OT: 2011 UA-LSU game had 28 NFL defensive players (10 in1st rd)
Michigan has had thirteen defensive players drafted since 2006, and two in the first round.
Alabama does half that in a single draft...incredible.
Only 12. Mouton was redshirted in 2006.
And for our numbers with OSU. It was 5 defensive players in the first round with 25 total.
If you want to look at the entire draft together we accounted for 10 players in the first and 43 all rounds if my math is correct.
I wasn't counting how many had played in the game. We have thirteen defensive players drafted total since 2006.
but when I think about how that game turned out, I guess I'm not too surprised. No doubt, those two teams were loaded.
From time to time our fans state that the SEC is noit really the top conference, and unfortunately, they are wrong.
Right, blame the media. You don't see fans talking about conference superiority all the time in forums. Ya know, like your 2 posts in this thread...
There's no denying the SEC is better than the B1G, but I don't really care. I'm more concerned about Michigan. I believe Stewart Mandel correctly pointed out that people didn't really talk about which conference is the best until the BCS started.
Exactly, ESPN owns SEC and Longhorns Network so they tend to hype up all of that just for money purposes.
Just like Fox Sports is a lot more B1G friendly just becuase they own BTN.
How many bagmen between those two teams?
I was working on these figures for an upcoming diary, but in the last three drafts, 154 SEC players have been drafted regardless of position, but it is definitely interesting to note that nearly 20% of them played at some juncture in a single game in 2011. That's something I would definitely say does not happen very often.
Talent can only get you so far by itself. If you don't have superb coaching, good luck getting anywhere.

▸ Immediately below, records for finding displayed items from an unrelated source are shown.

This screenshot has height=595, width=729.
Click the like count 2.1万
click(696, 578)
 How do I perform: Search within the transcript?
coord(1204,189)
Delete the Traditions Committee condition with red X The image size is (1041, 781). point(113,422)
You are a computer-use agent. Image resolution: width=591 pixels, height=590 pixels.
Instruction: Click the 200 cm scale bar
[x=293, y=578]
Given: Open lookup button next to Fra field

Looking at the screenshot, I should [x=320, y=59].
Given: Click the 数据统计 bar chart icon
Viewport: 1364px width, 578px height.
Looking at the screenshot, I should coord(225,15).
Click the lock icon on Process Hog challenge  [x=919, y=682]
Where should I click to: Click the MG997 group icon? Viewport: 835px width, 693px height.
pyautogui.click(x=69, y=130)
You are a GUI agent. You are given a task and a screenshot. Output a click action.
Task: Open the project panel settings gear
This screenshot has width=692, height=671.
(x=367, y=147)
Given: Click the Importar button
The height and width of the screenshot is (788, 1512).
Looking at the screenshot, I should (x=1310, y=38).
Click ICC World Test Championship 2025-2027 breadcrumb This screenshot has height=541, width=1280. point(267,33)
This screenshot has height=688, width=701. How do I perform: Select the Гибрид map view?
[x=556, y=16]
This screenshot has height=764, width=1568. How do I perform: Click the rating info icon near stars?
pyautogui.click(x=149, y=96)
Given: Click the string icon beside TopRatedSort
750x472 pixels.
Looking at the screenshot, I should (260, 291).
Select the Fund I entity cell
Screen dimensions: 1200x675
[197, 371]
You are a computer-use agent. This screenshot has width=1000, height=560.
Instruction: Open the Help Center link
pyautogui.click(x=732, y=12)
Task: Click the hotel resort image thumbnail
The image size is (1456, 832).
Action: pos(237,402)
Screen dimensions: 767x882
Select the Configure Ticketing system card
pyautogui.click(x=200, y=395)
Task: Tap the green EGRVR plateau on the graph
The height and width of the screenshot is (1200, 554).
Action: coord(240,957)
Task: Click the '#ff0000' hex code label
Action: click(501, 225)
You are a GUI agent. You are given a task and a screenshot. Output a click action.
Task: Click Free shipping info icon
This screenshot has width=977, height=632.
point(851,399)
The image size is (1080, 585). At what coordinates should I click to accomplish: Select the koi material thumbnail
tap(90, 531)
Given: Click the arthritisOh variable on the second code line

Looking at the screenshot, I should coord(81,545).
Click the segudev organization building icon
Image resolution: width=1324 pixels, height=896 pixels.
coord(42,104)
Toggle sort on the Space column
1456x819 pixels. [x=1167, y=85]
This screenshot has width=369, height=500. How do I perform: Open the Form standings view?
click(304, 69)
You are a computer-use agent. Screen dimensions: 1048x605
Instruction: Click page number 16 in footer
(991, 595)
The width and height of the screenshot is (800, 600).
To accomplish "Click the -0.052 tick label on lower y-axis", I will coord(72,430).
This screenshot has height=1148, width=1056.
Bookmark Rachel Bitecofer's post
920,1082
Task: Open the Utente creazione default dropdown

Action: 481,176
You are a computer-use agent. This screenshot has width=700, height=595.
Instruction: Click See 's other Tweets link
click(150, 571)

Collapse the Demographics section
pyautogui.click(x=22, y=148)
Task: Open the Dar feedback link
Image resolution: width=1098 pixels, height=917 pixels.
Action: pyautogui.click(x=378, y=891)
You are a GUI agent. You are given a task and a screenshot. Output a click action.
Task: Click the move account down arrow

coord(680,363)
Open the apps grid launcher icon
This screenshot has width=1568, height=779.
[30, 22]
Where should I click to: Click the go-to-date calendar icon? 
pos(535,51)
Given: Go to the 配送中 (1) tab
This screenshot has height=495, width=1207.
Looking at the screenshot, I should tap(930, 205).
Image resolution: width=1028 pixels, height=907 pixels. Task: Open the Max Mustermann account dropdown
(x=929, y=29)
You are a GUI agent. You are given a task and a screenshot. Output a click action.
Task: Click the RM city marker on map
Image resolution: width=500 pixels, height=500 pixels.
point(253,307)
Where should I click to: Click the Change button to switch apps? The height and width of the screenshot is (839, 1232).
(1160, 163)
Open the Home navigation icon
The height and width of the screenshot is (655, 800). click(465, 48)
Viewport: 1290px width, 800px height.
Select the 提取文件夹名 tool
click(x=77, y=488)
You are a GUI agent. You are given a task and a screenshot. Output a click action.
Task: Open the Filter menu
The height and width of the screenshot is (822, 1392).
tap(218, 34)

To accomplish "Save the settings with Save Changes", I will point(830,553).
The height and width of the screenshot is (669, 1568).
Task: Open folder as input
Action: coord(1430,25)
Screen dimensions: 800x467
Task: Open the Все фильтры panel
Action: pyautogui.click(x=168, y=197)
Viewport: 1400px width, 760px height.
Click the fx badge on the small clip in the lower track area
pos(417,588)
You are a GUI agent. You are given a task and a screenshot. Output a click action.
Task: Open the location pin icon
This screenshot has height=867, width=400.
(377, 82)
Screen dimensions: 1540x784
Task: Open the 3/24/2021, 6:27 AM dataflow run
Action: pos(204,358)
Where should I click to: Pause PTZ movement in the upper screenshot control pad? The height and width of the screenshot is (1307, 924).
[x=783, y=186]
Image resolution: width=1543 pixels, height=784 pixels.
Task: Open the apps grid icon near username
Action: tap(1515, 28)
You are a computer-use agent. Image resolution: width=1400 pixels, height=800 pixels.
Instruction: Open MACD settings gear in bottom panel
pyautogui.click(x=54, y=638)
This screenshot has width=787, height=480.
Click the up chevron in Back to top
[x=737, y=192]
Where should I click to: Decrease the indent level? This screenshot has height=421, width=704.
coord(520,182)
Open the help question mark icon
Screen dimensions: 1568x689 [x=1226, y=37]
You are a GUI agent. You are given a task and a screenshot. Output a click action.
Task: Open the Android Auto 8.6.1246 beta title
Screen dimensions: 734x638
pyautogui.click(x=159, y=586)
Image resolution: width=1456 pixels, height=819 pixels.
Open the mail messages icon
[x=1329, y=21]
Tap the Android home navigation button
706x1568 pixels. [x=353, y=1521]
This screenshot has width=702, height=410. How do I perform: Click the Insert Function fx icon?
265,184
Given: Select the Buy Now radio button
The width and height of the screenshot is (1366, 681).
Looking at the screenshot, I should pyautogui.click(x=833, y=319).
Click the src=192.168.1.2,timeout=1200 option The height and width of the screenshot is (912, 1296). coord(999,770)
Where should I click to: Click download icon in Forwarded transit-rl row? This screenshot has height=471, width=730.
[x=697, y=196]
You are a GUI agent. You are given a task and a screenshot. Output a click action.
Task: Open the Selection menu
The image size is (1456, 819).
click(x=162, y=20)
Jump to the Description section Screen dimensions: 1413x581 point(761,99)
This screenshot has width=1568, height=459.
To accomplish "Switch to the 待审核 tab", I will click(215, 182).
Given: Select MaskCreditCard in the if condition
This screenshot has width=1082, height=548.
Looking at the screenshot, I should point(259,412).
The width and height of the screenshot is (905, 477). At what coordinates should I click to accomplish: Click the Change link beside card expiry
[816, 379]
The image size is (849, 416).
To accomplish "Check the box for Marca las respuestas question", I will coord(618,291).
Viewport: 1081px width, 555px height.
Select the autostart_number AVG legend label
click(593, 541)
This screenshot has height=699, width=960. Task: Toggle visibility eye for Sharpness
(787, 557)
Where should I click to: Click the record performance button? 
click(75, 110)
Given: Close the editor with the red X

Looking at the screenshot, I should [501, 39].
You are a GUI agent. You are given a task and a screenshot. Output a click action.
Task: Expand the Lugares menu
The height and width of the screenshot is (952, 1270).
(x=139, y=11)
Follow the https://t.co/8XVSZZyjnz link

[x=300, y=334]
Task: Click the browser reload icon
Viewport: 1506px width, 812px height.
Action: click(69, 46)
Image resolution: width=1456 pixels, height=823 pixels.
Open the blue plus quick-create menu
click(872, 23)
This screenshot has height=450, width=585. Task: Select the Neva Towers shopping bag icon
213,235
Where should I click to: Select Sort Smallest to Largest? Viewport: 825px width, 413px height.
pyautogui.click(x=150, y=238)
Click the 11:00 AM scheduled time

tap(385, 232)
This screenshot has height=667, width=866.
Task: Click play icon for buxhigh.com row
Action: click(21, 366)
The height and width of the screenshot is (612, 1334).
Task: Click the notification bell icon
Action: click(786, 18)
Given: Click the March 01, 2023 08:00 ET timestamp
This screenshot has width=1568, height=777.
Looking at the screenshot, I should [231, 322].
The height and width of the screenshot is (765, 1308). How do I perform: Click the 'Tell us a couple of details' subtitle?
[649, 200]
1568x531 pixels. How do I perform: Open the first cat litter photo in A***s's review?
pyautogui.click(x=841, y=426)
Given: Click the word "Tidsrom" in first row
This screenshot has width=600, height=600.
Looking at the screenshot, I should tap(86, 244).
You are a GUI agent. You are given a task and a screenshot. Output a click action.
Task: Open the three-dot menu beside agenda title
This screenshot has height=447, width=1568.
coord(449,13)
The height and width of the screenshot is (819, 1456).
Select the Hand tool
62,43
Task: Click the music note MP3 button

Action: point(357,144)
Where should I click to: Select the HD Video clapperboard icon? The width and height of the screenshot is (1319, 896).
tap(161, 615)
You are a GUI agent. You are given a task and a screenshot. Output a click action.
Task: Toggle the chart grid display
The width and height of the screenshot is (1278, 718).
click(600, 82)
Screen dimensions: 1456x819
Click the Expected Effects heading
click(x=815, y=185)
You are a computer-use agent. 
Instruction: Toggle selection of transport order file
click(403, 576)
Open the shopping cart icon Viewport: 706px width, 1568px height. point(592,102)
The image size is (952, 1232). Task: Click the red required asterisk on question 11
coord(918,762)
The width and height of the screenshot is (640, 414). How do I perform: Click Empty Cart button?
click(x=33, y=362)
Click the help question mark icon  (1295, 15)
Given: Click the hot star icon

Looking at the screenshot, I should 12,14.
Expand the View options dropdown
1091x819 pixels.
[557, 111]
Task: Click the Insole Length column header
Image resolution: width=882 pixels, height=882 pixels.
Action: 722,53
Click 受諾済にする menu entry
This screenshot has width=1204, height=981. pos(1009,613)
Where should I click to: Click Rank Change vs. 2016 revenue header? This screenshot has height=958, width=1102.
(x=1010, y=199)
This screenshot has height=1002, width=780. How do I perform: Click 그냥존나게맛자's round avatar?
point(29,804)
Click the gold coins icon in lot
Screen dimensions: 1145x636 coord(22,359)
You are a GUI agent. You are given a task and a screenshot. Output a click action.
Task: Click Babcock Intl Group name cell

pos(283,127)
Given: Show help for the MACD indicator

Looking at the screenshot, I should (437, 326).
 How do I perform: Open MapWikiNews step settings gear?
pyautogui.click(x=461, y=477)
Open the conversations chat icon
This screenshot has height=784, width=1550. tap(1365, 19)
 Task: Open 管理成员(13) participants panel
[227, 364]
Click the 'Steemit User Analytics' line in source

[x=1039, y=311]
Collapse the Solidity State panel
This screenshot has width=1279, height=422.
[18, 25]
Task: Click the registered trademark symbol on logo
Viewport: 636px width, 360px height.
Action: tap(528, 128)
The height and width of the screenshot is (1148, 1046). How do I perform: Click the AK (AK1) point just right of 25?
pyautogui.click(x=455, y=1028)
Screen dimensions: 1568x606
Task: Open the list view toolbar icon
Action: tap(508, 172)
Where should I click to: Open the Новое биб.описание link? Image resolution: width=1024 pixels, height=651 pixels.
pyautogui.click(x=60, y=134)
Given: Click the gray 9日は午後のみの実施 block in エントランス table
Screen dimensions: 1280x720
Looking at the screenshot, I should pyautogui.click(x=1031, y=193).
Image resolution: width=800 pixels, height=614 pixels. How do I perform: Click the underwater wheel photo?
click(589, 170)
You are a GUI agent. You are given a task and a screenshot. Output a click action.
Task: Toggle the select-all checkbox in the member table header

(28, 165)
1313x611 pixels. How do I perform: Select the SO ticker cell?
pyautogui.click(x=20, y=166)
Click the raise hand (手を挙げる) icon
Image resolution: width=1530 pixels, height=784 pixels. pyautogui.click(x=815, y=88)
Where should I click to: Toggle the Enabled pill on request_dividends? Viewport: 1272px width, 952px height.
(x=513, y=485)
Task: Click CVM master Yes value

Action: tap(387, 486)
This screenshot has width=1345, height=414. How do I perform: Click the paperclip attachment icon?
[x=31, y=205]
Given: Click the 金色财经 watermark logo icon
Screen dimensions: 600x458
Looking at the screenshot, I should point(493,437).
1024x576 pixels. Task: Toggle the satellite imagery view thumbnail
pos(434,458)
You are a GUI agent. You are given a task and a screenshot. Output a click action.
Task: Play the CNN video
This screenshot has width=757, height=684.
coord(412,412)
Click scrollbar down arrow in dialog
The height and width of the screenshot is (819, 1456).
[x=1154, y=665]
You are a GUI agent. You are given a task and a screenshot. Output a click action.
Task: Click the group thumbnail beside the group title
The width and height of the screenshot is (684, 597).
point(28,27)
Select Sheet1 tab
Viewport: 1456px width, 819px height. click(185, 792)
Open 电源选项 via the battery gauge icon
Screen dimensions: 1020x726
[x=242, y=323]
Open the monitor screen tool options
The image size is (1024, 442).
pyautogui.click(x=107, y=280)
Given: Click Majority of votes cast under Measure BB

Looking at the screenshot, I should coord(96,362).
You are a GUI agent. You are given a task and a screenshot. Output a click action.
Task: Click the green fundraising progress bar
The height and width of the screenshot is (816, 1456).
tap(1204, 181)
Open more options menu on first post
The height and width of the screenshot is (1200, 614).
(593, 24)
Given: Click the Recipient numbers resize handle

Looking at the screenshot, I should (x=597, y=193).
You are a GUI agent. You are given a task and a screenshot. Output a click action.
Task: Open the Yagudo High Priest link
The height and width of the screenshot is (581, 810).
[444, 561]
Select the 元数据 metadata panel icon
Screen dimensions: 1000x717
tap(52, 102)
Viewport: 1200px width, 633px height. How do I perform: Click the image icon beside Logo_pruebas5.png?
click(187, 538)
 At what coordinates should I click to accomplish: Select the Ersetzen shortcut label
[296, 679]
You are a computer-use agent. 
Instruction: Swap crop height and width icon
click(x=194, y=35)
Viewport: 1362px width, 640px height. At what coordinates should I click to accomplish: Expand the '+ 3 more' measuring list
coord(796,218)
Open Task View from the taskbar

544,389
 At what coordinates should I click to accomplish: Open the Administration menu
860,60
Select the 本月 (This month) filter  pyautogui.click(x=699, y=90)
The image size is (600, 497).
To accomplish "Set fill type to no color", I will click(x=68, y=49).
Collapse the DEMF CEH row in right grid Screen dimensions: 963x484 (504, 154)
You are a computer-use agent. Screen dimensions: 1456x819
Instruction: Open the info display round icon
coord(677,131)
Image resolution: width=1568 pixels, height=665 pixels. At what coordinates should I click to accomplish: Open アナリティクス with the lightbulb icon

All the more reason to hope for NCAA rule changes to allow players to be paid.
It is hard enough to compete with the southern teams in recruiting because of the weather. The fact that they have a culture of acceptance about paying players under the table makes it even harder.
Some NCAA rule changes and a little Global Warming could level the playing field a little bit.
This reenforces recruiting rankings. LSU, Alabama, and FSU have been killing it on the recruiting trail. We need to get back to where our 2012 and 2013 classes were if we want to catch up.
All those teams also have those great recruiting classes combined with experience and great coaching. While the aging part of those great classes will happen as long as RR like attrition doesn't come along again, the coaching part...well, we'll see.
That's what I'd like to know. LSU had back-to-back top 5 picks with JaMarcus Russell and Glenn Dorsey, but I seriously doubt they're bragging about those
And half that team was still playing a decade later. '97 was legit.
Both coaching and recruiting count. You can't win a natty without recruiting a top 10 class (nobody's done it yet), but you also need a good coach. Notre Dame has had great classes and hasn't done anything. Same with Texas.
Texas did something, right? Or did they do it with a weaker class. I honestly don't know.
They did it with one special guy in Vince Young, the same way Auburn did it with Cam Newton.
Problem is, that's not a replicatable strategy. Those guys are so damn hard to find.
The SEC has elite talent to waste, and they do.
If I'm an FCS school like Deleware, I'd make a living by just hanging around SEC schools like Alabama and LSU and sweet talking all those elite recruits they oversigned into signing up with me and playing right away as soon as it becomes clear that they've been abandoned.
There's dozens of these guys every year that need a home, and they're still NFL caliber.
They pretty much live off of depth-chart buried athletes from elite schools.